O jovem negro foi chamado, depois pessoas da outra sala. Ninguém falava nem se mexia, a não ser a mulher do casal. Apenas levantávamos todos os olhos quando a médica aparecia à porta do gabinete ou quando de lá saía alguém. Seguíamo-lo com o olhar. O telefone tocou várias vezes, marcações ou informações sobre horários. De uma das vezes, a mulher da receção foi chamar um patologista para poder responder à pessoa que ligara. Ele disse e voltou a repetir que «não, o valor é normal, completamente normal». A frase ecoava naquele silêncio. Do outro lado da linha estava com certeza alguém seropositivo.

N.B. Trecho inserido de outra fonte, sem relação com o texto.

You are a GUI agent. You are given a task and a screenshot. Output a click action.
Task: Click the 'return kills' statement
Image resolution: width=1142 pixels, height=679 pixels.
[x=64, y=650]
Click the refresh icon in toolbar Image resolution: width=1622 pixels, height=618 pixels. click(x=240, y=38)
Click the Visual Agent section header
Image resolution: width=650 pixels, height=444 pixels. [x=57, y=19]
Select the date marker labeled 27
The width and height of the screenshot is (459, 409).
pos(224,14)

Acabara de corrigir as minhas provas. Revia continuamente a mesma cena, delicada, de um sábado e domingo de julho, os movimentos do amor, a ejaculação. Era por causa dessa cena, esquecida durante meses, que me encontrava ali. O enlace e o gesticular dos corpos nus pareciam-me uma dança de morte. Senti que aquele homem, que num ato de fraqueza eu aceitara voltar a ver, tinha vindo de Itália apenas para me transmitir o vírus da sida. No entanto, não conseguia estabelecer uma relação entre aquilo —  os gestos, o calor da pele, do esperma — e o facto de estar ali. Pensava que nunca haveria qualquer tipo de relação entre o sexo e outra coisa.